Глава уезда Цао спросил плачущую женщину:
— Не реви, лучше ответь, чем ты сегодня кормила свою курицу?
Женщина, всхлипывая, ответила:
— Гаоляном.
Цао Мэнцзю приказал:
— Сяо[64]
Ян, убей курицу!Сяо Ян ловким движением разрезал курице зоб, надавил пальцами, и оттуда посыпались липкие семена гаоляна.
Глава уезда Цао хохотнул и сказал:
— Ну что, ловкач У Третий, курицу убили из-за тебя, плати! Три серебряных!
У Третий смертельно перепугался, вытащил два серебряных юаня и двадцать медяков.
— Господин глава уезда, у меня с собой больше нет!
— Сделаем тебе скидку!
Цао Мэнцзю отдал серебряные юани и медяки женщине. Та сказала:
— Господин начальник, курица столько не стоила, мне лишнего не нужно!
Цао Мэнцзю прижал руки ко лбу в знак благодарности.
— Добрая великодушная женщина, Цао Мэнцзю перед тобой преклоняется!
Он соединил ноги вместе, снял шляпу и поклонился женщине в пояс.
Женщина остолбенела, беспомощно глядя на Цао Мэнцзю полными слёз глазами, а потом опомнилась и упала на колени, без конца повторяя:
— Неподкупный! Неподкупный!
Цао Мэнцзю дотронулся тростью до плеча женщины.
— Вставай, вставай!
Женщина встала, а Цао Мэнцзю сказал:
— Ты сама в лохмотьях и, судя по виду, недоедаешь, но пришла в город продать курицу, чтобы купить лекарства для свекрови. Определённо ты почтительная к старшим сноха, а я больше всего уважаю это качество и чётко понимаю, за что награждать, а за что карать. Быстрее бери деньги и возвращайся домой лечить свекровь, курицу тоже забирай, ощипай, выпотроши и свари свекрови.
Женщина взяла деньги и курицу и ушла, рассыпаясь в благодарностях.
У Третий, который собирался обманом заполучить курицу, и его лжесвидетельствовавший сосед в круглой шапочке дрожали на солнцепёке мелкой дрожью.
Цао Мэнцзю велел:
— Ну что, хитрец, снимай-ка штаны!
У Третий устыдился и не подчинился.
Цао Мэнцзю сказал:
— А посреди бела дня грабить честную женщину не стыдно? Ты знаешь, сколько стоит один цзинь стыда? Снимай штаны!
У Третий послушался.
Цао Мэнцзю снял одну туфлю и кинул её Сяо Яню со словами:
— Двести ударов, распредели поровну, по заду и по лицу!

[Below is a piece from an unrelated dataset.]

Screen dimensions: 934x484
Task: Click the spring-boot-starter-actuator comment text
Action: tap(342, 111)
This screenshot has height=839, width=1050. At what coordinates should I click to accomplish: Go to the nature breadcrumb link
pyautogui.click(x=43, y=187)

Сяо Янь подобрал матерчатую туфлю с толстой подошвой, потом пнул У Третьего так, что тот упал, прицелился в его поднятый к небу зад, всыпал пятьдесят ударов по левой стороне, потом столько же по правой, У Третий плакал от боли, звал отца и мать, молил о пощаде, зад опух прямо на глазах. Затем пришла очередь бить по лицу: пятьдесят ударов по левой щеке, потом пятьдесят по правой. У Третий даже кричать перестал.

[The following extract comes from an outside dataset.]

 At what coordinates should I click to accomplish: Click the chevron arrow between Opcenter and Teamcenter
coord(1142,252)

Цао Мэнцзю ткнул тростью У Третьего в лоб и спросил:
— Ну что, хитрец, будешь ещё безобразничать?
У виновника щёки опухли так, что рот открывался с трудом, он просто без конца кланялся начальнику уезда в ноги.

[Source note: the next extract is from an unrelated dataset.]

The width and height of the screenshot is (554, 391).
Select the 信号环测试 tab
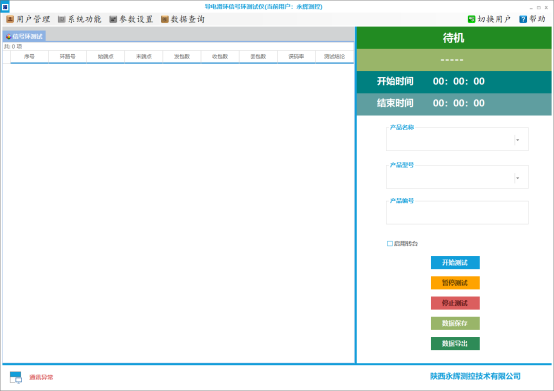(24, 36)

— Теперь ты! — Цао Мэнцзю ткнул пальцем в лжесвидетеля. — Ты обманываешь, подхалимничаешь и подлизываешься. Такие люди самые бесстыжие на всём белом свете, я тебя вообще-то бить не хочу, боюсь об твой зад испачкать свою подошву. Устроим тебе сладкую жизнь! Придётся тебе ещё раз вылизать зад богача. Сяо Янь, сходи-ка купи мёду.
Сяо Янь собрался протиснуться сквозь толпу, но зеваки в тот же момент расступились. Лжесвидетель упал на колена и так рьяно отбивал поклоны, что маленькая круглая шапочка слетела.